Inilah kesalahan yang perlu di perbaiki bersama, sebagian kita giat menuntut ilmu karena menjadikan sebagai wawasan saja, agar mendapat kedudukan sebagai seorang yang tinggi ilmunya, dihormati banyak orang dan diakui keilmuannya. Kita perlu menanamkan dengan kuat bahwa niat menambah ilmu agar menambah akhlak dan amal kita. Bukan untuk penilaian dari makhluk, namun untuk melayakan diri hingga cinta Allah diraihnya.

Ibnul Qayyim rahimahullah mengatakan:

“Salah satu tanda kebahagiaan dan kesuksesan adalah tatkala seorang hamba semakin bertambah ilmunya maka semakin bertambah juga tawadhu’ dan kasih sayangnya. Dan semakin bertambah amalnya maka semakin meningkat pula rasa takut dan waspadanya.” [Al-Fawa’id hal 171, Maktabah Ast-Tsaqofiy]

Sibuk belajar ilmu fiqh dan Ushul, melupakan ilmu akhlak dan pensucian jiwa.

Yang perlu kita perbaiki bersama juga, sebagian kita sibuk mempelajari ilmu fiqh, ushul tafsir, ushul fiqh, ilmu mustholah hadist, ilmu Alquran,  dalam rangka memperoleh kedudukan yang tinggi, mencapai gelar “ustadz”, menjadi rujukan dalam berbagai pertanyaan.

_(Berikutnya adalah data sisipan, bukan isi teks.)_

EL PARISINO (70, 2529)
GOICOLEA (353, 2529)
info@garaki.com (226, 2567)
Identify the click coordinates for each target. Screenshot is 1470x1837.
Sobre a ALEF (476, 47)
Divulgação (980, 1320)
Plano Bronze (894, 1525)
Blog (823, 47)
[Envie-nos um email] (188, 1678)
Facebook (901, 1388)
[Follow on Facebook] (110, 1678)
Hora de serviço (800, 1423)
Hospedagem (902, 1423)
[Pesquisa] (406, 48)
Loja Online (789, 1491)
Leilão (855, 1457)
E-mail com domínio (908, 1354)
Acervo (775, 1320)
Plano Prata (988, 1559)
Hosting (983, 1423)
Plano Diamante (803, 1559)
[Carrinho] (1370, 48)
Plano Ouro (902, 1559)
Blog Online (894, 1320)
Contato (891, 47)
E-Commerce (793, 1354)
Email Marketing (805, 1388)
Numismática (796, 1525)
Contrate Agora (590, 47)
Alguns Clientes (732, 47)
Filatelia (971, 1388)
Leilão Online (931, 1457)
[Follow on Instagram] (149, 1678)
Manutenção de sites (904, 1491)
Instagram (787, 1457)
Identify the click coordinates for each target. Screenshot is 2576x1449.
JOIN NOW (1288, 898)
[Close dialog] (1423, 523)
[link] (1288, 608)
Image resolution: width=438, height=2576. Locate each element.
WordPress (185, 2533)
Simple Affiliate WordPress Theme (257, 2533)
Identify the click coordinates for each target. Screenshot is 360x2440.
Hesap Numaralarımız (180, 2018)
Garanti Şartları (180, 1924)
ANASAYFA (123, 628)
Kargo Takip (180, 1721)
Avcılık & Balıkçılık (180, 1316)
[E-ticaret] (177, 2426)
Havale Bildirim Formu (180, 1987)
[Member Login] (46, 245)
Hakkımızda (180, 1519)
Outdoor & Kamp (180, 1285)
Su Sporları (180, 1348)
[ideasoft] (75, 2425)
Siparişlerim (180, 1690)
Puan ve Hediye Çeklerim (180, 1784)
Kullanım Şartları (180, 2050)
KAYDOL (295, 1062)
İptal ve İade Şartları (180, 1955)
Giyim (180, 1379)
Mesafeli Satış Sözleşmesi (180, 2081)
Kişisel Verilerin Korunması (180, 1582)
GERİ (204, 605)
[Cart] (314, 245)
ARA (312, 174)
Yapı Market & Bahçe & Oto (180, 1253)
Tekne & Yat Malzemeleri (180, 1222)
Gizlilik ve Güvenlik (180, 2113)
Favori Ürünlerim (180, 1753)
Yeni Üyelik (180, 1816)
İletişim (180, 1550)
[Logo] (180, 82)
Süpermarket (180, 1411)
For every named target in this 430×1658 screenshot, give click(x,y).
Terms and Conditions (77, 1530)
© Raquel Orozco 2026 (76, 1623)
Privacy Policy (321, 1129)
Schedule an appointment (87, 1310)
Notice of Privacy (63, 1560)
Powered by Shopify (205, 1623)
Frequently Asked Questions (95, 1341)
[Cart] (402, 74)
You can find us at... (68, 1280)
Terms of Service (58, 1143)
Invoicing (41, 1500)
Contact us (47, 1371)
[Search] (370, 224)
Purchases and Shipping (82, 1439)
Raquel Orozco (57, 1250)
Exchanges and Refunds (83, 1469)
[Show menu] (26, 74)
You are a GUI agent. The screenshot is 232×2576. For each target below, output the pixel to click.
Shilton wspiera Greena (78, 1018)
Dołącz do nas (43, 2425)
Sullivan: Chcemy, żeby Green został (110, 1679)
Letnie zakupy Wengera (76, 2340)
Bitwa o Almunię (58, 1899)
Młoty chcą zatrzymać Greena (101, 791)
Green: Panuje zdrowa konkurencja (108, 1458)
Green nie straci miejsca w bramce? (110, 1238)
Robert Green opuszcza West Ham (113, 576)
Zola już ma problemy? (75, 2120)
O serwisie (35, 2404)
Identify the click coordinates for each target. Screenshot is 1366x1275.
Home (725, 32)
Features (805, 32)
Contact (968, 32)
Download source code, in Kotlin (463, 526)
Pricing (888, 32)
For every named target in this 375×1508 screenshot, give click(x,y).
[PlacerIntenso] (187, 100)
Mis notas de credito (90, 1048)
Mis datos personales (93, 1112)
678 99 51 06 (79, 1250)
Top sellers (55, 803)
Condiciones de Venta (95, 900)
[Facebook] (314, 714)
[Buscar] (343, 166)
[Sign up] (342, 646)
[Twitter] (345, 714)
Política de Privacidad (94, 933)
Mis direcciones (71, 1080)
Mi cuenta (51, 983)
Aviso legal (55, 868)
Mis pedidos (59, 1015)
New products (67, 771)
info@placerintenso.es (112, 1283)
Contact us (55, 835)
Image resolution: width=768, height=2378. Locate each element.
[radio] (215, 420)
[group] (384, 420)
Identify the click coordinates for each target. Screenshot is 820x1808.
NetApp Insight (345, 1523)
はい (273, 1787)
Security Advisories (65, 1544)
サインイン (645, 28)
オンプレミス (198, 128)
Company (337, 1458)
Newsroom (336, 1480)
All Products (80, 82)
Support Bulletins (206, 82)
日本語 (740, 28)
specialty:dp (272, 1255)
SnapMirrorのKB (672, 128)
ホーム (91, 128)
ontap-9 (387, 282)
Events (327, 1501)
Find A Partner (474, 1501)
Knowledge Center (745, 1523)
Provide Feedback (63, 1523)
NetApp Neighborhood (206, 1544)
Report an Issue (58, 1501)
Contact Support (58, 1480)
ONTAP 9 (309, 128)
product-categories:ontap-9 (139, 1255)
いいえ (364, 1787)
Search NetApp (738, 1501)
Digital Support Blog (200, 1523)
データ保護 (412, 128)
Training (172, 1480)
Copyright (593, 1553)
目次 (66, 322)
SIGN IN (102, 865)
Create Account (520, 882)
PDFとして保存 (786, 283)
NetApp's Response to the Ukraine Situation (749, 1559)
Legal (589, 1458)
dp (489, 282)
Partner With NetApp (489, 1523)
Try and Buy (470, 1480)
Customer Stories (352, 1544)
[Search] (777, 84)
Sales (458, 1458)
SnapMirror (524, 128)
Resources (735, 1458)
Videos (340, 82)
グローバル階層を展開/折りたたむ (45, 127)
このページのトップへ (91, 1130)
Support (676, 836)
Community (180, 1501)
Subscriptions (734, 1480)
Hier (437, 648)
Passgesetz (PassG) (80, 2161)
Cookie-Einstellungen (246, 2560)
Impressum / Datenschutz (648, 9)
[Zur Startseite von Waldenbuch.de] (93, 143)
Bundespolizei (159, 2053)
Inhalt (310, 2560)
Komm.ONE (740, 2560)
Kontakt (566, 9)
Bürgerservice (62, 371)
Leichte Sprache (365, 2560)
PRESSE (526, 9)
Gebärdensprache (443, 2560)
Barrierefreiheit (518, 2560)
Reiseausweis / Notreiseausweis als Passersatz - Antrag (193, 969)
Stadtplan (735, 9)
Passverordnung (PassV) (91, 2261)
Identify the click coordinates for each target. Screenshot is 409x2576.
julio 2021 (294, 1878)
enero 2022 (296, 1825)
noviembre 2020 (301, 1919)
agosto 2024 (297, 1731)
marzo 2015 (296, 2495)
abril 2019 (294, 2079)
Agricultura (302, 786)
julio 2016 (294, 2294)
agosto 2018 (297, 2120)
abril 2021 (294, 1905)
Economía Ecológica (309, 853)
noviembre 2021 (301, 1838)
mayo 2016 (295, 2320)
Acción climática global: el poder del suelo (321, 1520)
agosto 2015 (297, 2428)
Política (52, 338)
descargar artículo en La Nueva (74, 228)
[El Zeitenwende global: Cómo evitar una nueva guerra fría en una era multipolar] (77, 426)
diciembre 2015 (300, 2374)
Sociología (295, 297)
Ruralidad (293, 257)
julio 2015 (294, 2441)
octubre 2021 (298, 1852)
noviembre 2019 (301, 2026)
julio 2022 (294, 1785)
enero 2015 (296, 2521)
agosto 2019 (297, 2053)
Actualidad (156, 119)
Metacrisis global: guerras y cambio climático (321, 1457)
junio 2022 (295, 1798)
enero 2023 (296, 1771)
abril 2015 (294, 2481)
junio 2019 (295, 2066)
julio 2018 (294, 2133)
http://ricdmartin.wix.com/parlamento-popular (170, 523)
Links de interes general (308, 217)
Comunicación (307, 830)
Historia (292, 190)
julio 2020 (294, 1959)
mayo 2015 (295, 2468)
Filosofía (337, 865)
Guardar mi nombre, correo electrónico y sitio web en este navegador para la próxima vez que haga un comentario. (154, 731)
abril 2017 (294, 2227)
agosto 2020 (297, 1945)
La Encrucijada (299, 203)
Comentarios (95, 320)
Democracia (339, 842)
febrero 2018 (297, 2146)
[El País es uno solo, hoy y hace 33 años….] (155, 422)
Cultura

Akan tetapi terkadang kita lupa mempelajari ilmu akhlak dan pensucian jiwa, berusaha memperbaiki jiwa dan hati kita, berusaha mengetahui celah-celah setan merusak akhlak kita serta mengingat bahwa salah satu tujuan Rasulullah shallallahu ‘alaihi wa salam diutus adalah untuk menyempurnakan akhlak manusia.

Rasulullah shallallahu ‘alaihi wa salam bersabda,

“بُعِثْتُ لِأُتَمِّمَ صَالِحَ الْأَخْلاَقِ”

“Aku diutus untuk menyempurnakan akhlak yang mulia.” [H.R. Al-Hakim dan dinilai sahih oleh beliau, adz-Dzahabi dan al-Albani].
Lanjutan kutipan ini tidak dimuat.